もう大丈夫だ。軽いな。身体も洗えば平気だ」


『大丈夫』と『平気』は何度も聞いたことがある。

 私を逃がそうとした人、幽閉された塔の扉の前で「助けますから平気ですよ」と、

言った人。

 みんな……みんなみんなみんなみんなみんなみんな!!


「うっ……あぁ……あ!」

 みんな、死んだ!

 私は暴れた。暴れるだけ暴れた。それが無駄だと分かっていても身体が暴れてしまうのだ。

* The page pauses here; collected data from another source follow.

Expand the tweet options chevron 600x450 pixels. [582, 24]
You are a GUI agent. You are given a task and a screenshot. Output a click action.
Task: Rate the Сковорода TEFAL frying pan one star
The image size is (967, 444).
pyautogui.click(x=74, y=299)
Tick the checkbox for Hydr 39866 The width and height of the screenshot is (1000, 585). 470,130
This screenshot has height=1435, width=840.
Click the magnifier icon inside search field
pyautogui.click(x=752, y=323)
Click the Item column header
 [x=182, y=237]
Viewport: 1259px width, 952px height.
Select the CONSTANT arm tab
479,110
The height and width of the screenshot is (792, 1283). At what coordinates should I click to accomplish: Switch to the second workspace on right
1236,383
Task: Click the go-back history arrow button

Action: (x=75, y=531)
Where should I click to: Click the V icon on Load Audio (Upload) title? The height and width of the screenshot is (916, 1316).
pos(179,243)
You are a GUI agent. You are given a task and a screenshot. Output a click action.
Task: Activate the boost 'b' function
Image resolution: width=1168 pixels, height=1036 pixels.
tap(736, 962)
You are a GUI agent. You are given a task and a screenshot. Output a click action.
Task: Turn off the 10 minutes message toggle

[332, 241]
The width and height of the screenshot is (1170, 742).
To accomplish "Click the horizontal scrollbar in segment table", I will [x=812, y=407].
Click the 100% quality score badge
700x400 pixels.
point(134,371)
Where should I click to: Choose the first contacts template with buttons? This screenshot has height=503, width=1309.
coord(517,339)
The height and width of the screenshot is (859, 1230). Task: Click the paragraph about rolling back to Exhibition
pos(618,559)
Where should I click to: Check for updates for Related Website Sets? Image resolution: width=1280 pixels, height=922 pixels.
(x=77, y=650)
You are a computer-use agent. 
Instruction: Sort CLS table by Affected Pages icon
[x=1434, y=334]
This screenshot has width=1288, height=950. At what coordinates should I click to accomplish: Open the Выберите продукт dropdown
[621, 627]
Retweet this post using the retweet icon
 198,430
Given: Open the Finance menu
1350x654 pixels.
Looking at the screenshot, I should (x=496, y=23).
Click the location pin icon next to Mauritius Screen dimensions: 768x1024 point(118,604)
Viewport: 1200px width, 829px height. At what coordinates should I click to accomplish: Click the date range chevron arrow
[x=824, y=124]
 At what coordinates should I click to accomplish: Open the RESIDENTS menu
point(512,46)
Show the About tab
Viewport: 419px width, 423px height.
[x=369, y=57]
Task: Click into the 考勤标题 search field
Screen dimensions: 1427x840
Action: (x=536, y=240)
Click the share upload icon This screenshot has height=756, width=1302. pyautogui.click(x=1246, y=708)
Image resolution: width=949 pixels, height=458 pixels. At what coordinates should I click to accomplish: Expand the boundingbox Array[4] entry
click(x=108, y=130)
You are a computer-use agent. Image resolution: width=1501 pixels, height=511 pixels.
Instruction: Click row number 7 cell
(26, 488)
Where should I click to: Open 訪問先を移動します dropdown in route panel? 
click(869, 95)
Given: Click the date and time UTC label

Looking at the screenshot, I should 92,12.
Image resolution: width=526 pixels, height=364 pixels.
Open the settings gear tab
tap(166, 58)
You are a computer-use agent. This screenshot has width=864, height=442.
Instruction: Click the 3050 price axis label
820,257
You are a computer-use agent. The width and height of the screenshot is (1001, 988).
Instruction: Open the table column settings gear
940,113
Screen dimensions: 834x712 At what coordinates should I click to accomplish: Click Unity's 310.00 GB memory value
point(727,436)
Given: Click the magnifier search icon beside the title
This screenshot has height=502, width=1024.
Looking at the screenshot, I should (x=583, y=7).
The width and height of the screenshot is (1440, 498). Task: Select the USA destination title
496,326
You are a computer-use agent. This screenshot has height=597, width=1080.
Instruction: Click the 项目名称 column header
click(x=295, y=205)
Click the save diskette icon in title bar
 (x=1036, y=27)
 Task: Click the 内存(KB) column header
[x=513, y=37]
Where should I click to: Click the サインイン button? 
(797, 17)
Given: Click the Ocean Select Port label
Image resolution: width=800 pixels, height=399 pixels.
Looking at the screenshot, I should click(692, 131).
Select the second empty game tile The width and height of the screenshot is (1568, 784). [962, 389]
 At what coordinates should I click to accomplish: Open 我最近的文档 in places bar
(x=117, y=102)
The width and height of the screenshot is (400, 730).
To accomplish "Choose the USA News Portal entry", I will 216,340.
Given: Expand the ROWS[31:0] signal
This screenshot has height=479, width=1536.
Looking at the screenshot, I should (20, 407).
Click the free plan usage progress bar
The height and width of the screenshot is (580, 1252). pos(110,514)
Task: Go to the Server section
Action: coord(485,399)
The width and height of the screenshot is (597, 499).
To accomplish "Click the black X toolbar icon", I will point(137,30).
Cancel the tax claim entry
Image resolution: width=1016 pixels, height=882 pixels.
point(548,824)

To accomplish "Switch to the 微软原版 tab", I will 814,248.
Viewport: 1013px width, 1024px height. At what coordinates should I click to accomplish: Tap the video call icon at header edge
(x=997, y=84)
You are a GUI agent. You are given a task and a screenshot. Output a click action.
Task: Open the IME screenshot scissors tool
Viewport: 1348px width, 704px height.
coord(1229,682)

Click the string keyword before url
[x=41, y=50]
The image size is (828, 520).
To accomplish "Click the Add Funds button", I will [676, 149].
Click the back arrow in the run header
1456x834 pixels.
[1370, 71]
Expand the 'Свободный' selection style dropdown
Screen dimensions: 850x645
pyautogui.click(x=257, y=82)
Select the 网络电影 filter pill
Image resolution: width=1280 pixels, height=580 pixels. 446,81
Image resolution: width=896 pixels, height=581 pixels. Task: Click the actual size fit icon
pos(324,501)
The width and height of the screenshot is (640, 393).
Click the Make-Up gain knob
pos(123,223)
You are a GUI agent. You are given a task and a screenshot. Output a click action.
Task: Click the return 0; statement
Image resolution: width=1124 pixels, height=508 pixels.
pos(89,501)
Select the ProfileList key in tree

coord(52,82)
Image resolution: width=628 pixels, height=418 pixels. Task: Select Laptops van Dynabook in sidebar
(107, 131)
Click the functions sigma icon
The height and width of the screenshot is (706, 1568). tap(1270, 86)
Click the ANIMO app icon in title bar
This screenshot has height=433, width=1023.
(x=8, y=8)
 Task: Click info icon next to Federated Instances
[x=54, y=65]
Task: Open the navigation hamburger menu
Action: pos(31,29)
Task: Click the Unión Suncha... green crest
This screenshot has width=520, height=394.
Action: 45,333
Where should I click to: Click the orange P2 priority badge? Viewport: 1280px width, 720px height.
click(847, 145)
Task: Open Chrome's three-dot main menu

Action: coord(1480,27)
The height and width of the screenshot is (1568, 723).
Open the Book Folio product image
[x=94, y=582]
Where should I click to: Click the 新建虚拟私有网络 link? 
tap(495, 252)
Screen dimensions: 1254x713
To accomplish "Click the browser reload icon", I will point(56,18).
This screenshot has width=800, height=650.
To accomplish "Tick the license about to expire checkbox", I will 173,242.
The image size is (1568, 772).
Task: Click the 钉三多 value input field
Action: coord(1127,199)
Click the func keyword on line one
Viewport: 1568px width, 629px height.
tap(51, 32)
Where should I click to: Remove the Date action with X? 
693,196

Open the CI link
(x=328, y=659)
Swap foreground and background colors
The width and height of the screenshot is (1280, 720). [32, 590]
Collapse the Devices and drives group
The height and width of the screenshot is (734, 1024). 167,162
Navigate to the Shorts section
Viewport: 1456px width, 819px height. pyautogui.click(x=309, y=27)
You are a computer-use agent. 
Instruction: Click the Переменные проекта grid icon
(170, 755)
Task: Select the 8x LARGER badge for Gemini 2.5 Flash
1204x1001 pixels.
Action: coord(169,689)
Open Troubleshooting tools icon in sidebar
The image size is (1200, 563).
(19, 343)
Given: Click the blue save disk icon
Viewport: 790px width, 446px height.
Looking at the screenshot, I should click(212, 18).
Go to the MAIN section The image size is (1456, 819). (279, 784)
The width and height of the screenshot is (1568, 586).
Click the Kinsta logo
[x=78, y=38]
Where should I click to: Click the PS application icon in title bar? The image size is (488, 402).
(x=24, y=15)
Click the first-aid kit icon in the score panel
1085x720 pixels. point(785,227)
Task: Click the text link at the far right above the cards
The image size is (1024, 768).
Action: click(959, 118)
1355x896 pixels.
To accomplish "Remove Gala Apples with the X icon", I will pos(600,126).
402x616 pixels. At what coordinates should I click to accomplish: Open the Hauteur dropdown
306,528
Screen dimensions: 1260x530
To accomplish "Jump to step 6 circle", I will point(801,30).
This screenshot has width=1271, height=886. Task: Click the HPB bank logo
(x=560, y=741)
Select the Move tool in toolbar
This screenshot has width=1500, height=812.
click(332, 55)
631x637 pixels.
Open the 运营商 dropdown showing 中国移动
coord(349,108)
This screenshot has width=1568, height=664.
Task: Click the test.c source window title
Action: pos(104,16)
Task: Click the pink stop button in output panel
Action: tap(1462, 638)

「リーベル! リーベル? 大丈夫だ! 安心していい!」


「ァアッ……イィ……アァ!」


 涙は出なかった。涙の出し方を忘れた。

 最初、幽閉された頃、食事は質素だったが豪華だと思う。

 暖かいスープは、コーンだったり野菜だったり、紅茶もあった。パンは柔らかくて

たまに果物がついて、みながみな「ちゃんとお食事をとりましょう、大丈夫ですから、王もすぐに気づかれます」と優しい言葉をかけてくれた。

 しかし食事は、どんどん変わっていった。

 まず果物がなくなった。

 紅茶は水になった。

 パンは固くなった。

 スープは味がないけど暖かい時があったが、それも冷たくなっていった。

 最後に、水がなくなった。

 食事は一日一回。少しだけ黴びたパンと水のようなスープだけ。

 塔の中でネズミを見た時は驚いた。そのうち友達になった。

 お父様が扉の前で嘆いて語っていた言葉が頭の中でぐるぐると回る。


「アァアアァァッ」

「リーベル!」


 心が暴れる、心がおかしくなる。おかしくならないと壊れてしまう。

 そういうものだと、心が決着をつけた。そして、最後は、何も感じなくなった。

 部屋の中に寝転がって天井を見続ける日が続く。たまに背が痛くなったから座ったけれど、こっちも石だから痛くて、部屋の真ん中に座っていた。

 最初の時に盗んだスプーンで、石を傷つけて日を書いたけれど、食べては寝て、食べては寝ての繰り返しで、本当に一日経っているか分からない日が続いた。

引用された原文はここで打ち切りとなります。